La recensione su Un uomo qualunque

di logos
8 stelle

Bob Maconel svolge un’esistenza remissiva, completamente frustrata dalla routine quotidiana di impiegato d’ufficio e costantemente sottoposto a istanze estenuanti dei suoi responsabili, appena al di sopra di livello nella carriera, e se per caso poggia gli occhi sul seno di una collega viene subito minacciato di denuncia per molestie. Nel suo mondo interiore cova un piano di vendetta, che faccia saltare la testa almeno a tanti impiegati e capocci quanti sono i proiettili di cui dispone nella rivoltella che gelosamente custodisce per il botto finale.

▶ **Il problema**
Modifica il passo della recensione che comincia con "Bob Maconel svolge" e finisce con "il botto finale.", riscrivendolo con "pistola" al posto di "rivoltella". Le voci sono materiale separato e non fanno parte della recensione.

▶ **Estratti delle voci**

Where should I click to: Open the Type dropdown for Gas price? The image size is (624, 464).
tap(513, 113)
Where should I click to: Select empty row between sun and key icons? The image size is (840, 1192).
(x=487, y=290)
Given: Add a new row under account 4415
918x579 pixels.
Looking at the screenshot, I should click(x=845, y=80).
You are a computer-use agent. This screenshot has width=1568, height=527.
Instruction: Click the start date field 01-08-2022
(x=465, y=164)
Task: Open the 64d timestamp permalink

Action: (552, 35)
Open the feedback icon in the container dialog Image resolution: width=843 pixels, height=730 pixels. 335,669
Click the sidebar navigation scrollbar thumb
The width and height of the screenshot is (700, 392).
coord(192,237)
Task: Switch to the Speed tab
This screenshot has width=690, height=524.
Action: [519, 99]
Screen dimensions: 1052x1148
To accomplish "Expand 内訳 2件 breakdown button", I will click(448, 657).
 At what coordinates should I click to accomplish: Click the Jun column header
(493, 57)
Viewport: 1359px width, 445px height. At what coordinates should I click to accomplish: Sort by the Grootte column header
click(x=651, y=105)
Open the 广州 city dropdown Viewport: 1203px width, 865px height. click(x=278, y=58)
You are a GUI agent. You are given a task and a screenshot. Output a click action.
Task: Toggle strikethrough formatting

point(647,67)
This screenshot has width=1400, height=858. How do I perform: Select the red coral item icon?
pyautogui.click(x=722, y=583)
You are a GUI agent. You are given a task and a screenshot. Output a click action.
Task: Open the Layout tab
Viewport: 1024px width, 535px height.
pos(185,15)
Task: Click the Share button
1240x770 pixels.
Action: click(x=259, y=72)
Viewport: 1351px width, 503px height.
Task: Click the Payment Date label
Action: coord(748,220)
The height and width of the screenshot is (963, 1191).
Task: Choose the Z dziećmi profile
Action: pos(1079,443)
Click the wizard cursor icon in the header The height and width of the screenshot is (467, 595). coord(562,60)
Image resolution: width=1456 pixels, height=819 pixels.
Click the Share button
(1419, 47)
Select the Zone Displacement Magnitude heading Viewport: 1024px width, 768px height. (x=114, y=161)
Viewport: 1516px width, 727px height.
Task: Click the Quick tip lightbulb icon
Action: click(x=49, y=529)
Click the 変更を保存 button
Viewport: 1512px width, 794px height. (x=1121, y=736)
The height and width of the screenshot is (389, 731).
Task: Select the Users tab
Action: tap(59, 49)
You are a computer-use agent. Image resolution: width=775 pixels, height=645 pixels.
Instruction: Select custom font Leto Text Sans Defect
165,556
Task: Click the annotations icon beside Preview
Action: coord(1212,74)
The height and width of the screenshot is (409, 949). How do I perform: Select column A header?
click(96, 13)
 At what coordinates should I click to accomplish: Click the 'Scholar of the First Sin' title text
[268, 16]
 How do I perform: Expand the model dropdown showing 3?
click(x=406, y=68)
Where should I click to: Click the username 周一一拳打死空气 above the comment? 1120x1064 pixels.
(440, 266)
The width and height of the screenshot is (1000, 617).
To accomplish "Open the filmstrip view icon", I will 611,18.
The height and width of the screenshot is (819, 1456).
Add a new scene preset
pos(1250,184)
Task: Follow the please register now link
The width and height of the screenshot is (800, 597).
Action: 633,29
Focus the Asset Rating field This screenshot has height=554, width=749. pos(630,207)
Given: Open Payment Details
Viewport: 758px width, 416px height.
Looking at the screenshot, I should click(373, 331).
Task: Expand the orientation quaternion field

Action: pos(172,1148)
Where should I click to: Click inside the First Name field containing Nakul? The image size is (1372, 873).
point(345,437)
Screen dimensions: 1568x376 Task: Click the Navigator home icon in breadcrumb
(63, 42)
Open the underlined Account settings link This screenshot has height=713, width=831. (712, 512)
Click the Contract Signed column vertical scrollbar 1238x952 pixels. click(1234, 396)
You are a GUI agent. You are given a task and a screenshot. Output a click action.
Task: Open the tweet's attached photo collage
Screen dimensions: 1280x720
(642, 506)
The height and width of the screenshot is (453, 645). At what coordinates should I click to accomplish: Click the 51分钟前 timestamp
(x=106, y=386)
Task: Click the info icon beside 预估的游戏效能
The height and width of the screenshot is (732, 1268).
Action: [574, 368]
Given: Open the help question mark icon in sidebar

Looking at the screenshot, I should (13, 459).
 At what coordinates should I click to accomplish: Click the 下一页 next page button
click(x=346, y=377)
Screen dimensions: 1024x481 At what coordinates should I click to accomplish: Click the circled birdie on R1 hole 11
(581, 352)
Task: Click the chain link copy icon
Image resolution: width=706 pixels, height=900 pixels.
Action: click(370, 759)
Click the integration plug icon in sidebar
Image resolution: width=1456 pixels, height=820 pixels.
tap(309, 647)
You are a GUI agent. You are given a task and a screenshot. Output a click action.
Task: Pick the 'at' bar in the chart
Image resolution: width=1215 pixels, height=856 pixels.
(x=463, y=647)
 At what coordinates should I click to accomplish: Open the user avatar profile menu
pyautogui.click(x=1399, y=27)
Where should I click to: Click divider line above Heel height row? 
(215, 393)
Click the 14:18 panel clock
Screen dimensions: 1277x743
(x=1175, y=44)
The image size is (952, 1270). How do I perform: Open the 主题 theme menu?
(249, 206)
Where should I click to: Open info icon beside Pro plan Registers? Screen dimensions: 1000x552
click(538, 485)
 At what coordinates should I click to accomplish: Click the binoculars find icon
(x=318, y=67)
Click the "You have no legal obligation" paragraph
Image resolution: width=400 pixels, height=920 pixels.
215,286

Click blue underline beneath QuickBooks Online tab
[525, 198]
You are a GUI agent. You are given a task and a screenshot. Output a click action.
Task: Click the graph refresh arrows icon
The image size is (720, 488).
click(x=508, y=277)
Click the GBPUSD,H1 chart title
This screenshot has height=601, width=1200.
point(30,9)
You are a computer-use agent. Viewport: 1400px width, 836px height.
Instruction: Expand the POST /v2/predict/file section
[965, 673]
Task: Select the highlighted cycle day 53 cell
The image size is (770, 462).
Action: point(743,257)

▶ **Soluzione dell'esercizio**
Bob Maconel svolge un’esistenza remissiva, completamente frustrata dalla routine quotidiana di impiegato d’ufficio e costantemente sottoposto a istanze estenuanti dei suoi responsabili, appena al di sopra di livello nella carriera, e se per caso poggia gli occhi sul seno di una collega viene subito minacciato di denuncia per molestie. Nel suo mondo interiore cova un piano di vendetta, che faccia saltare la testa almeno a tanti impiegati e capocci quanti sono i proiettili di cui dispone nella pistola che gelosamente custodisce per il botto finale.